Es ging nicht ums Geld

Ums Geld sei es ihr aber auch gar nicht gegangen. "Ich wollte da rein, um eine Plattform zu haben und mich zu zeigen, so wie ich bin." Und das hat funktioniert. Die Zuschauer honorierten Sophias offene Art und wählten sie zur Zweitplatzierten des diesjährigen Camps. Denn im Dschungelcamp war die Frau der Düsseldorfer Rotlichtgröße Bert Wollersheim nicht die künstliche und aufgedonnerte Tussi, als die sie von vielen Leuten wahrgenommen wird.

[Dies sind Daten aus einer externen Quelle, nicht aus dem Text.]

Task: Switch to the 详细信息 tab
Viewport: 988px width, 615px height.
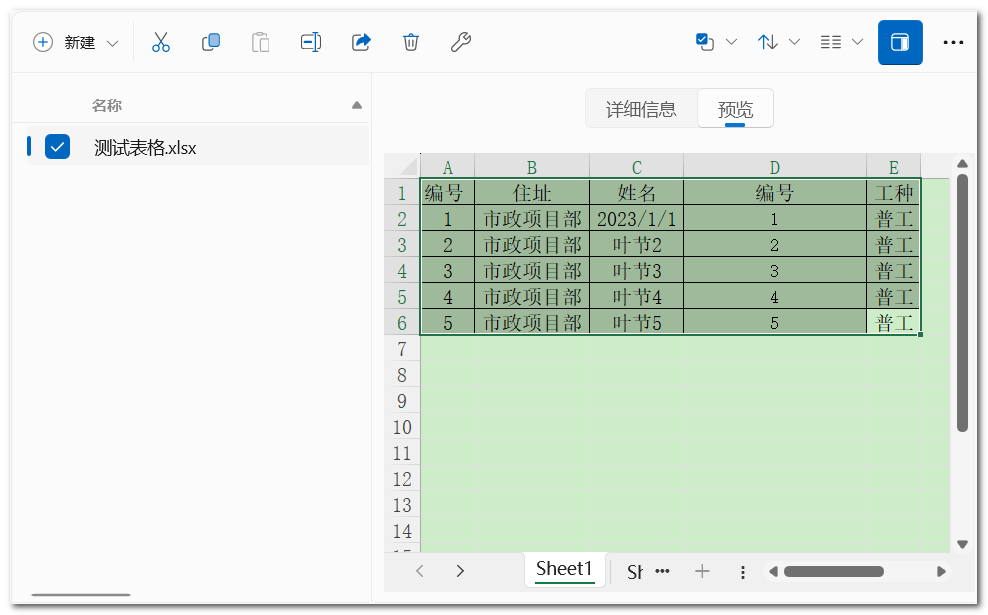Action: [x=641, y=110]
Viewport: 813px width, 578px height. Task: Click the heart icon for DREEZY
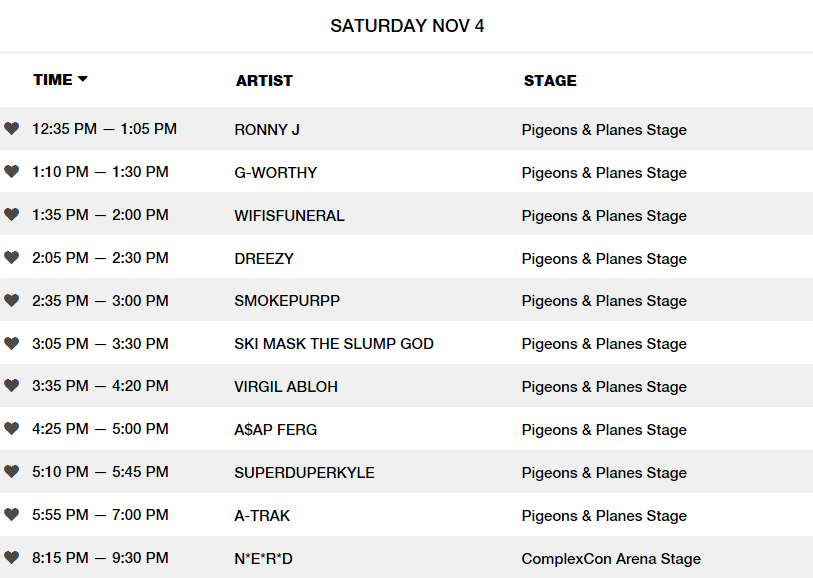coord(11,257)
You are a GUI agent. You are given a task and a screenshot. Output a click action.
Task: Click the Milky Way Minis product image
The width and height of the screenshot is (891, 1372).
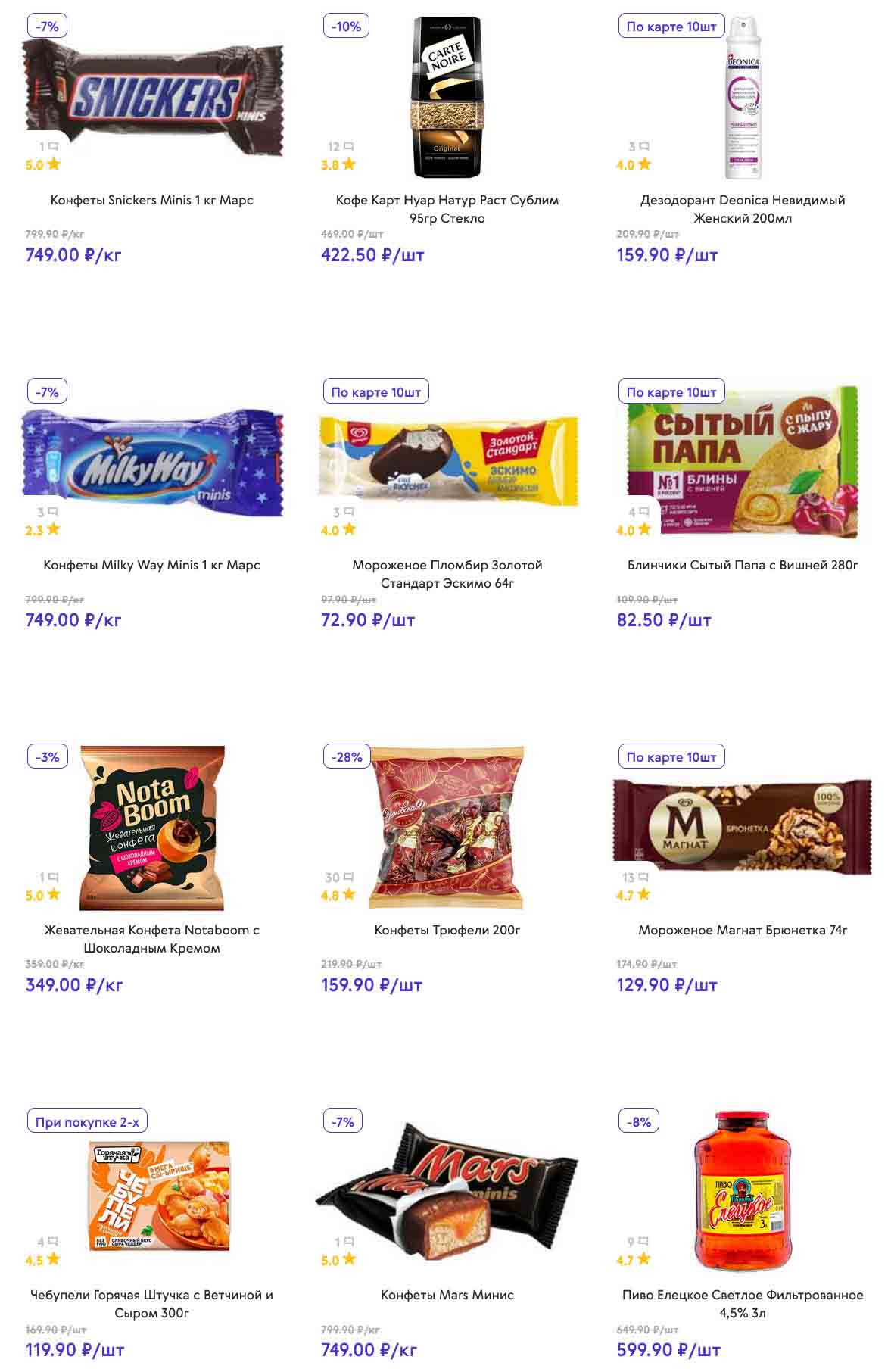click(152, 462)
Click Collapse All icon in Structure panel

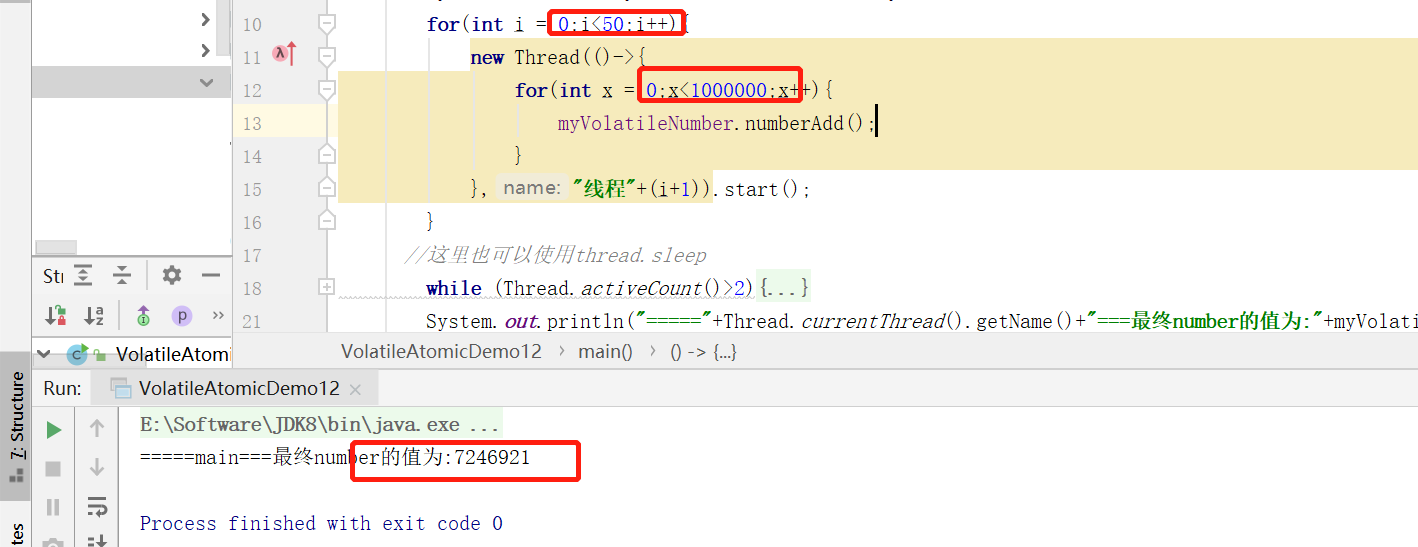[121, 276]
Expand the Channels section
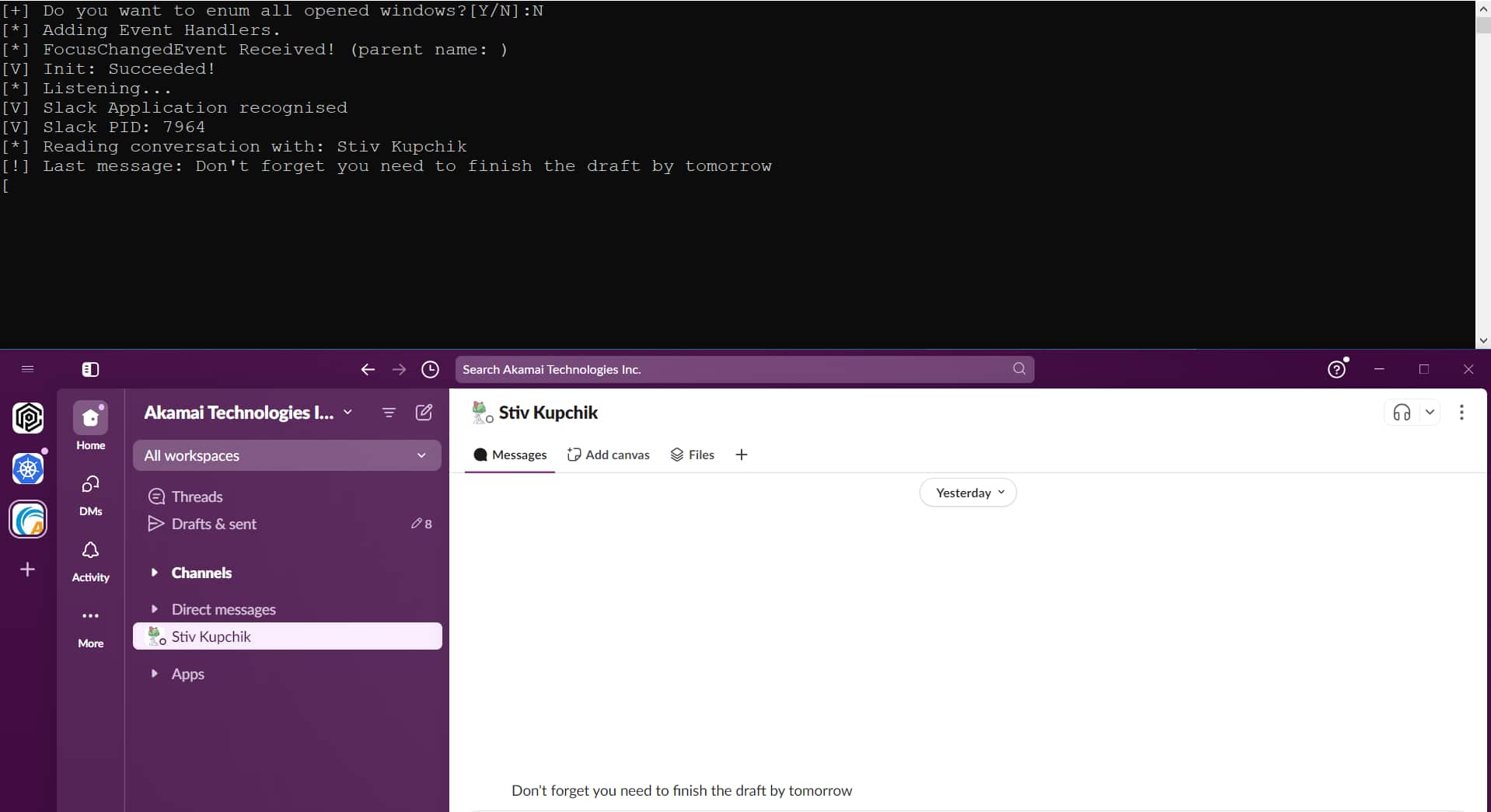The height and width of the screenshot is (812, 1491). pos(155,573)
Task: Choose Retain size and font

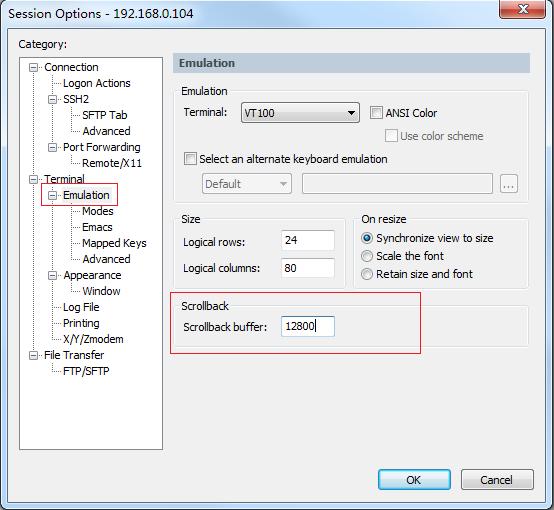Action: pyautogui.click(x=367, y=274)
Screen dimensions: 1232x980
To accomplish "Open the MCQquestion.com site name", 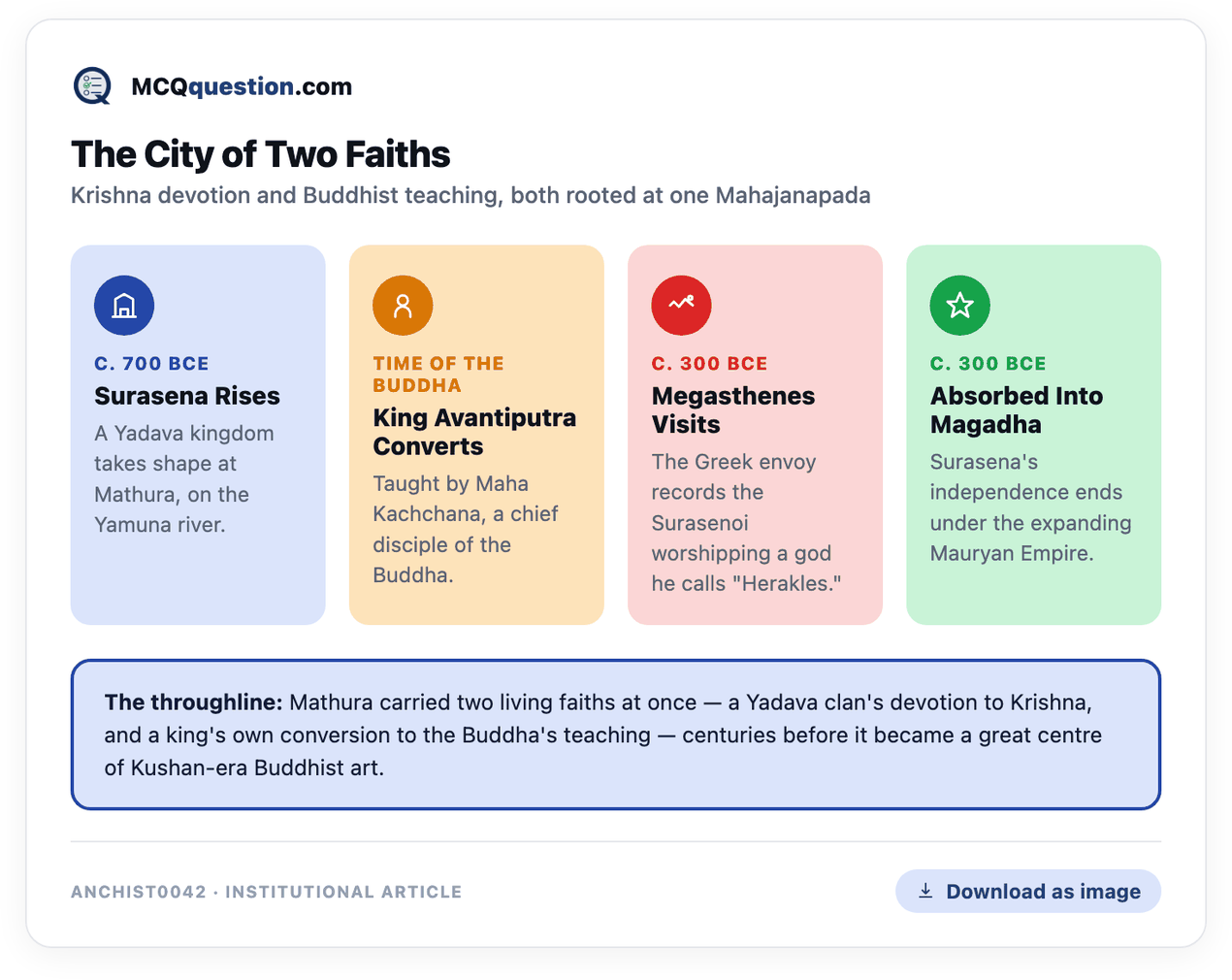I will (242, 86).
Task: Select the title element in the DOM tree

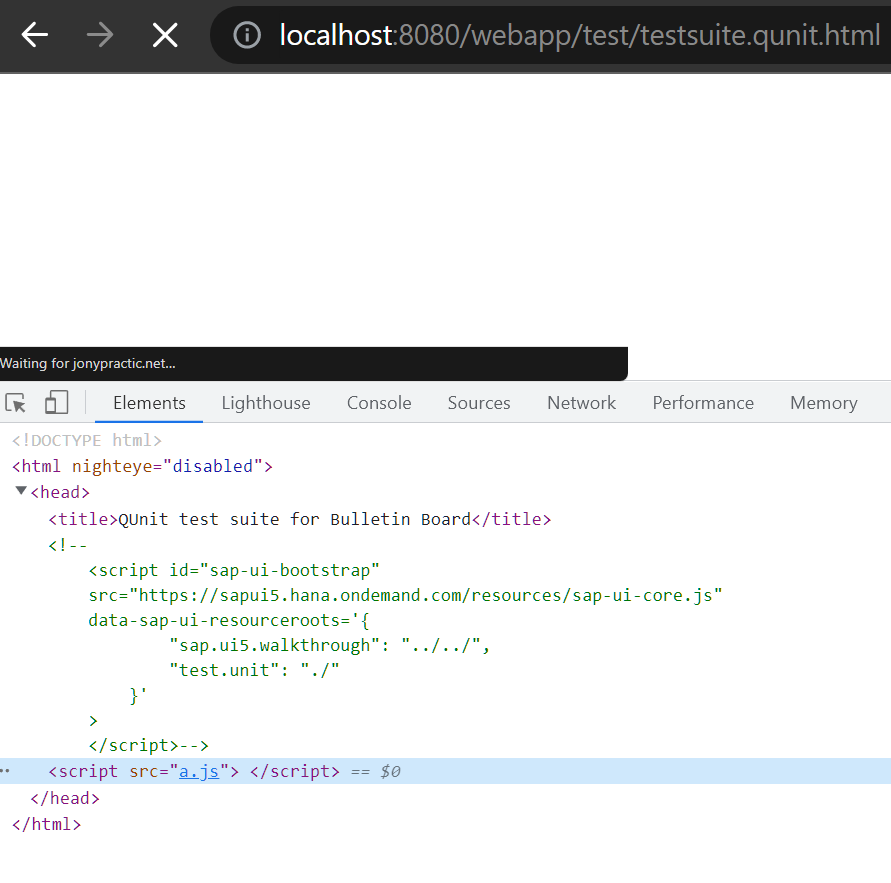Action: point(299,519)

Privat und zuhause sei sie auch nicht das aufgedonnerte Püppchen, verrät Wollersheim: "Da bin ich die Frau die zuhören kann und sich kümmert." Qualitäten, von denen sie im Dschungel profitierte.

Künstlichkeit als Geschäftsmodell

Ihre öffentliche Erscheinung, die großen künstlichen Brüste, die dicke Schminke, das glamouröse, stets etwas übertrieben wirkende Auftreten, sei ihr Geschäftsmodell. "Das ist mein Business. Sehen Sie es meinetwegen als Fassade", sagt sie und zieht einen Vergleich zum Dschungelkönig 2016: "Nehmen Sie Menderes als Beispiel. Er wird immer als der arme Menderes angeschaut. Ich dagegen als attraktive Frau."

Wurde sie als Jugendliche gemobbt und hatte kein großes Selbstwertgefühl, sei sie jetzt im Reinen mit sich. "Heute fühle ich mich total wohl. Das Leben ist schöner geworden, ich habe es leichter, seit meiner Verwandlung."